**What you need to do:** Convert the records below into a JSON array of strings, with one string per line and blank lines omitted.

**Data in this exercise:**
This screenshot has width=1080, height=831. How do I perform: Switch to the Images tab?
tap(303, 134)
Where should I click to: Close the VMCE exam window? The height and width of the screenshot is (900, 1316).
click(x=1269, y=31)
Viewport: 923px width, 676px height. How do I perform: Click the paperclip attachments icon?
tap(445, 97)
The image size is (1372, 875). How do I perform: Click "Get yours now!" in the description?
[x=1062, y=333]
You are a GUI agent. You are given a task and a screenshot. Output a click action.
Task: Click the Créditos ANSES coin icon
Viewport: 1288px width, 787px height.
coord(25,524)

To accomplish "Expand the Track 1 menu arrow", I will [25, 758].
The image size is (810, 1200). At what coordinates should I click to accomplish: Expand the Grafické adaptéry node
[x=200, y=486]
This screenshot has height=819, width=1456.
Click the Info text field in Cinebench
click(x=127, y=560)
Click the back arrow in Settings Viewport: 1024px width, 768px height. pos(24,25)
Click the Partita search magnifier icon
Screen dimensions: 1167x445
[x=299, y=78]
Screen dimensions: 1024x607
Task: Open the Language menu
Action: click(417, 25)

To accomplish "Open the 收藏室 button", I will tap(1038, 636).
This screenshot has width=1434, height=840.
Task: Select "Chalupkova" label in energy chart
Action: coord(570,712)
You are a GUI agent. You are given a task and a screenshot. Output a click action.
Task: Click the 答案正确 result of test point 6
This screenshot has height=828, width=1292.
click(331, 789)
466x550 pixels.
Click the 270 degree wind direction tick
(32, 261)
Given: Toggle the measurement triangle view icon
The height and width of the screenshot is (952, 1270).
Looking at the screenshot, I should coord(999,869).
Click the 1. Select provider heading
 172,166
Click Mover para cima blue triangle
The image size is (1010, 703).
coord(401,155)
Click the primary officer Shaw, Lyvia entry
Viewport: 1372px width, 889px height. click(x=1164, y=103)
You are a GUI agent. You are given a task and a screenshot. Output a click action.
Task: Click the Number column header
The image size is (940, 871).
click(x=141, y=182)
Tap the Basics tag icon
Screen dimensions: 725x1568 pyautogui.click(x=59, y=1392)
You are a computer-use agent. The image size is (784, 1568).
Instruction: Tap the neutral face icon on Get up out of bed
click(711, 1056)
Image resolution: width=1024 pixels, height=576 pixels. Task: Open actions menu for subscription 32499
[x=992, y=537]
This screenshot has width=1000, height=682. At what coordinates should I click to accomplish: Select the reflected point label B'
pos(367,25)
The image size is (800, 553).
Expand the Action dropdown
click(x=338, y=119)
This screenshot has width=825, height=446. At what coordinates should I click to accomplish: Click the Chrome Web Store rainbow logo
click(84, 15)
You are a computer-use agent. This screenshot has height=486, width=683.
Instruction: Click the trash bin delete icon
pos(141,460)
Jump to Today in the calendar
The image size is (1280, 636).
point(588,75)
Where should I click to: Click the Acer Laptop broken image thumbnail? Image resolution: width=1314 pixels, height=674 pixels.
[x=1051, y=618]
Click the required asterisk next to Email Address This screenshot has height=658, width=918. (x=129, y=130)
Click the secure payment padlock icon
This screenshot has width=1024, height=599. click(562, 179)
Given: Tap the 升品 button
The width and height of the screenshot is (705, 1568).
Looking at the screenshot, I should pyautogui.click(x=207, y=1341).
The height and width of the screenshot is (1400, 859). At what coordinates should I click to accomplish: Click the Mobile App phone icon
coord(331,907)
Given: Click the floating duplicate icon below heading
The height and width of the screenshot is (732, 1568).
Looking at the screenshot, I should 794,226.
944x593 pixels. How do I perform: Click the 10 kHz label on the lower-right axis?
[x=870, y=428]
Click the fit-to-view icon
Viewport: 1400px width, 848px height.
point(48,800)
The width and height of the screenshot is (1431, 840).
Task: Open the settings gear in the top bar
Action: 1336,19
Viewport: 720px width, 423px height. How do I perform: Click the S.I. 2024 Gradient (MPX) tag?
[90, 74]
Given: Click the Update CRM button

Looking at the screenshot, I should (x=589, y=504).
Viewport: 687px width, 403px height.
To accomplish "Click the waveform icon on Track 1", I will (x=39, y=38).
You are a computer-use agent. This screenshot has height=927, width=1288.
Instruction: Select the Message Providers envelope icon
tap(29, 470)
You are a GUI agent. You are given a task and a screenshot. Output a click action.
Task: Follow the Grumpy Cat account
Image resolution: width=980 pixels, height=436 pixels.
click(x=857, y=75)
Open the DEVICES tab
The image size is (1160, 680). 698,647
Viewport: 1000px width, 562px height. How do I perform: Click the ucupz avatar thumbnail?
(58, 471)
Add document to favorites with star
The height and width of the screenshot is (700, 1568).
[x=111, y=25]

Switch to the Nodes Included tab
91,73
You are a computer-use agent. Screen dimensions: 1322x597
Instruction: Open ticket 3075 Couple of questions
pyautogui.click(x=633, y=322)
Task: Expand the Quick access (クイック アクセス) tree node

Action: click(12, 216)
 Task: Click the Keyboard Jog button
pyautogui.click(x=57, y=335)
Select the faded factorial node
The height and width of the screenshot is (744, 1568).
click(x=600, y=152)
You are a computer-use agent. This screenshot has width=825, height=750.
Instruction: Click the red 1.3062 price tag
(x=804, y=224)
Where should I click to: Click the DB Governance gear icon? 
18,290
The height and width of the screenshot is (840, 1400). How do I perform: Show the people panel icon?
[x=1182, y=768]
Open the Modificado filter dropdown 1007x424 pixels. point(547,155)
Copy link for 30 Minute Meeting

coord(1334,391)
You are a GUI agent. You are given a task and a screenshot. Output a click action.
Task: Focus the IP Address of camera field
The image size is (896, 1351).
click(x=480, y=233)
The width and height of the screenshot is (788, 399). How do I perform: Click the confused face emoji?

**Solution to this exercise:**
[
  "This screenshot has width=1080, height=831. How do I perform: Switch to the Images tab?",
  "tap(303, 134)",
  "Where should I click to: Close the VMCE exam window? The height and width of the screenshot is (900, 1316).",
  "click(x=1269, y=31)",
  "Viewport: 923px width, 676px height. How do I perform: Click the paperclip attachments icon?",
  "tap(445, 97)",
  "The image size is (1372, 875). How do I perform: Click \"Get yours now!\" in the description?",
  "[x=1062, y=333]",
  "You are a GUI agent. You are given a task and a screenshot. Output a click action.",
  "Task: Click the Créditos ANSES coin icon",
  "Viewport: 1288px width, 787px height.",
  "coord(25,524)",
  "To accomplish \"Expand the Track 1 menu arrow\", I will [25, 758].",
  "The image size is (810, 1200). At what coordinates should I click to accomplish: Expand the Grafické adaptéry node",
  "[x=200, y=486]",
  "This screenshot has height=819, width=1456.",
  "Click the Info text field in Cinebench",
  "click(x=127, y=560)",
  "Click the back arrow in Settings Viewport: 1024px width, 768px height. pos(24,25)",
  "Click the Partita search magnifier icon",
  "Screen dimensions: 1167x445",
  "[x=299, y=78]",
  "Screen dimensions: 1024x607",
  "Task: Open the Language menu",
  "Action: click(417, 25)",
  "To accomplish \"Open the 收藏室 button\", I will tap(1038, 636).",
  "This screenshot has width=1434, height=840.",
  "Task: Select \"Chalupkova\" label in energy chart",
  "Action: coord(570,712)",
  "You are a GUI agent. You are given a task and a screenshot. Output a click action.",
  "Task: Click the 答案正确 result of test point 6",
  "This screenshot has height=828, width=1292.",
  "click(331, 789)",
  "466x550 pixels.",
  "Click the 270 degree wind direction tick",
  "(32, 261)",
  "Given: Toggle the measurement triangle view icon",
  "The height and width of the screenshot is (952, 1270).",
  "Looking at the screenshot, I should coord(999,869).",
  "Click the 1. Select provider heading",
  " 172,166",
  "Click Mover para cima blue triangle",
  "The image size is (1010, 703).",
  "coord(401,155)",
  "Click the primary officer Shaw, Lyvia entry",
  "Viewport: 1372px width, 889px height. click(x=1164, y=103)",
  "You are a GUI agent. You are given a task and a screenshot. Output a click action.",
  "Task: Click the Number column header",
  "The image size is (940, 871).",
  "click(x=141, y=182)",
  "Tap the Basics tag icon",
  "Screen dimensions: 725x1568 pyautogui.click(x=59, y=1392)",
  "You are a computer-use agent. The image size is (784, 1568).",
  "Instruction: Tap the neutral face icon on Get up out of bed",
  "click(711, 1056)",
  "Image resolution: width=1024 pixels, height=576 pixels. Task: Open actions menu for subscription 32499",
  "[x=992, y=537]",
  "This screenshot has width=1000, height=682. At what coordinates should I click to accomplish: Select the reflected point label B'",
  "pos(367,25)",
  "The image size is (800, 553).",
  "Expand the Action dropdown",
  "click(x=338, y=119)",
  "This screenshot has width=825, height=446. At what coordinates should I click to accomplish: Click the Chrome Web Store rainbow logo",
  "click(84, 15)",
  "You are a computer-use agent. This screenshot has height=486, width=683.",
  "Instruction: Click the trash bin delete icon",
  "pos(141,460)",
  "Jump to Today in the calendar",
  "The image size is (1280, 636).",
  "point(588,75)",
  "Where should I click to: Click the Acer Laptop broken image thumbnail? Image resolution: width=1314 pixels, height=674 pixels.",
  "[x=1051, y=618]",
  "Click the required asterisk next to Email Address This screenshot has height=658, width=918. (x=129, y=130)",
  "Click the secure payment padlock icon",
  "This screenshot has width=1024, height=599. click(562, 179)",
  "Given: Tap the 升品 button",
  "The width and height of the screenshot is (705, 1568).",
  "Looking at the screenshot, I should pyautogui.click(x=207, y=1341).",
  "The height and width of the screenshot is (1400, 859). At what coordinates should I click to accomplish: Click the Mobile App phone icon",
  "coord(331,907)",
  "Given: Click the floating duplicate icon below heading",
  "The height and width of the screenshot is (732, 1568).",
  "Looking at the screenshot, I should 794,226.",
  "944x593 pixels. How do I perform: Click the 10 kHz label on the lower-right axis?",
  "[x=870, y=428]",
  "Click the fit-to-view icon",
  "Viewport: 1400px width, 848px height.",
  "point(48,800)",
  "The width and height of the screenshot is (1431, 840).",
  "Task: Open the settings gear in the top bar",
  "Action: 1336,19",
  "Viewport: 720px width, 423px height. How do I perform: Click the S.I. 2024 Gradient (MPX) tag?",
  "[90, 74]",
  "Given: Click the Update CRM button",
  "Looking at the screenshot, I should (x=589, y=504).",
  "Viewport: 687px width, 403px height.",
  "To accomplish \"Click the waveform icon on Track 1\", I will (x=39, y=38).",
  "You are a computer-use agent. This screenshot has height=927, width=1288.",
  "Instruction: Select the Message Providers envelope icon",
  "tap(29, 470)",
  "You are a GUI agent. You are given a task and a screenshot. Output a click action.",
  "Task: Follow the Grumpy Cat account",
  "Image resolution: width=980 pixels, height=436 pixels.",
  "click(x=857, y=75)",
  "Open the DEVICES tab",
  "The image size is (1160, 680). 698,647",
  "Viewport: 1000px width, 562px height. How do I perform: Click the ucupz avatar thumbnail?",
  "(58, 471)",
  "Add document to favorites with star",
  "The height and width of the screenshot is (700, 1568).",
  "[x=111, y=25]",
  "Switch to the Nodes Included tab",
  "91,73",
  "You are a computer-use agent. Screen dimensions: 1322x597",
  "Instruction: Open ticket 3075 Couple of questions",
  "pyautogui.click(x=633, y=322)",
  "Task: Expand the Quick access (クイック アクセス) tree node",
  "Action: click(12, 216)",
  " Task: Click the Keyboard Jog button",
  "pyautogui.click(x=57, y=335)",
  "Select the faded factorial node",
  "The height and width of the screenshot is (744, 1568).",
  "click(x=600, y=152)",
  "You are a computer-use agent. This screenshot has width=825, height=750.",
  "Instruction: Click the red 1.3062 price tag",
  "(x=804, y=224)",
  "Where should I click to: Click the DB Governance gear icon? ",
  "18,290",
  "The height and width of the screenshot is (840, 1400). How do I perform: Show the people panel icon?",
  "[x=1182, y=768]",
  "Open the Modificado filter dropdown 1007x424 pixels. point(547,155)",
  "Copy link for 30 Minute Meeting",
  "coord(1334,391)",
  "You are a GUI agent. You are given a task and a screenshot. Output a click action.",
  "Task: Focus the IP Address of camera field",
  "The image size is (896, 1351).",
  "click(x=480, y=233)",
  "The width and height of the screenshot is (788, 399). How do I perform: Click the confused face emoji?"
]